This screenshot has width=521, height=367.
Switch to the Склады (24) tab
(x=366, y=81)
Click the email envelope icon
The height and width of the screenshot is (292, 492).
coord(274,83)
* * * *
■ TO DO ■
In this exercise, repeat all entries exactly.

■ WRITTEN RESPONSE ■
This screenshot has width=521, height=367.
Switch to the Склады (24) tab
(x=366, y=81)
Click the email envelope icon
The height and width of the screenshot is (292, 492).
coord(274,83)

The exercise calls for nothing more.